This report shows statistical analysis and predictive modeling using the Ames Housing dataset to understand the factors that may influence residential property sales in Ames, Iowa. Our objective is to conduct Exploratory Data Analysis (EDA) by performing three distinct hypothesis tests and constructing a Multiple Linear Regression model. The analysis will focus on understanding how key features, such as living area, overall quality, and central air conditioning—impact the final Sale Price.

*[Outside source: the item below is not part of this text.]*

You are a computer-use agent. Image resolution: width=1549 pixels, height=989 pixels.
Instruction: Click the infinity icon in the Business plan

The dataset was imported, and column names were standardised to ensure compatibility with R. An important pre-processing step involved identifying and removing extreme outliers in the main variable we will be focusing our analysis on, \(\text{SalePrice}\). Outliers can distort our statistical models, such as the Linear Regression Model will be creating, which rely on minimising any errors as much as possible. The Interquartile Range (IQR) rule was applied to remove these extreme cases (although modified from the standard as explained later).

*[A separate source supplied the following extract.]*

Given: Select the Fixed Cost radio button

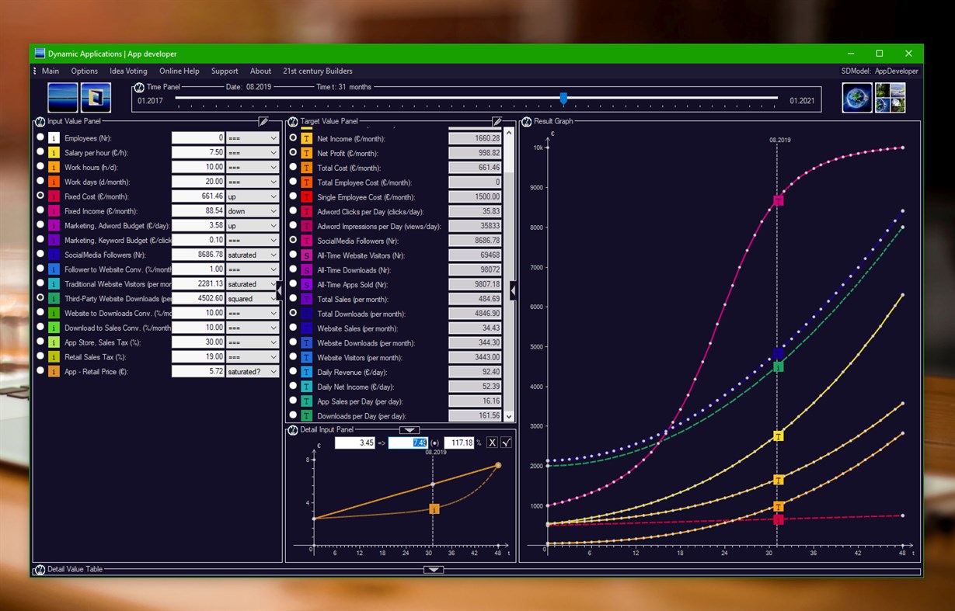Looking at the screenshot, I should tap(41, 196).
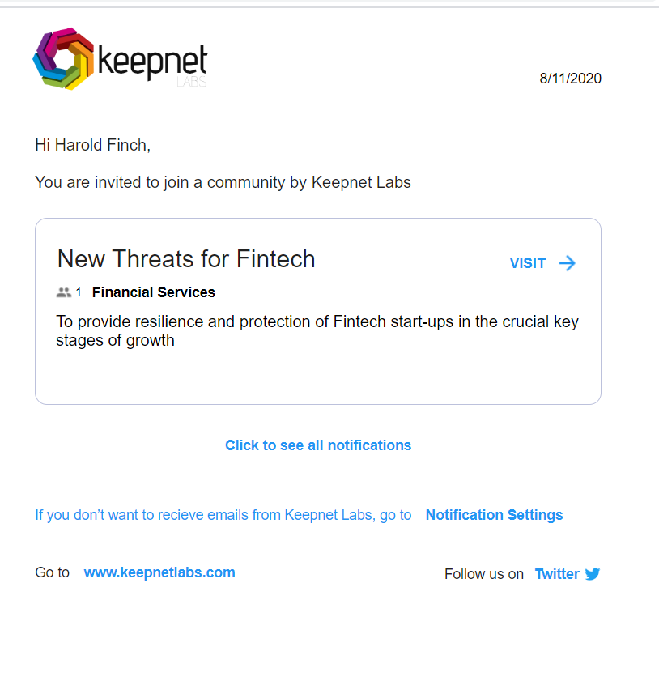Viewport: 659px width, 681px height.
Task: Open the VISIT link
Action: pos(528,263)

# Display the dimensions and structure
cat("Original Dataset Dimensions (Rows, Columns): ", original_rows, ", ", ncol(ames_data), "\n")
## Original Dataset Dimensions (Rows, Columns): 2930 , 83
cat("Rows Removed (SalePrice Outliers): ", rows_removed, "\n")
## Rows Removed (SalePrice Outliers): 26
cat("Final Dataset Dimensions (Rows, Columns): ", nrow(ames_data), ", ", ncol(ames_data), "\n")
## Final Dataset Dimensions (Rows, Columns): 2904 , 83
# We will check for missing values in key variables needed for the assessment
key_features <- c("SalePrice", "GrLivArea", "OverallQual", "Neighborhood", "HouseStyle", "CentralAir", "GarageCars", "LotArea")
missing_data <- colSums(is.na(ames_data[key_features]))
if(length(missing_data[missing_data > 0]) == 0){
cat("No missing values found in the key features selected for analysis.\n")
} else {
print(missing_data[missing_data > 0])
}
## GarageCars
## 1
A simple distribution of the cleaned \(\text{SalePrice}\) was created to try and understand the basic spread of the data.
# Visualizing the distribution of the CLEANED SalePrice
ggplot(ames_data, aes(x = SalePrice)) +
geom_histogram(binwidth = 10000, fill = "darkblue", color = "white", alpha = 0.7) +
geom_density(aes(y = after_stat(density * 10000)), color = "red", linewidth = 1) +
scale_x_continuous(labels = scales::dollar) +
labs(title = "Distribution of Cleaned Sale Price",
x = "Sale Price ($)",
y = "Count") +
theme_minimal()
The initial investigation confirmed a dataset size of r original_rows observations. A critical finding was the highly right-skewed distribution of the target variable, \(\text{SalePrice}\). To mitigate the undue influence of these extreme values, the IQR rule was applied, resulting in a cleaner dataset of r rows_after_outlier_removal rows, with r rows_removed outliers removed.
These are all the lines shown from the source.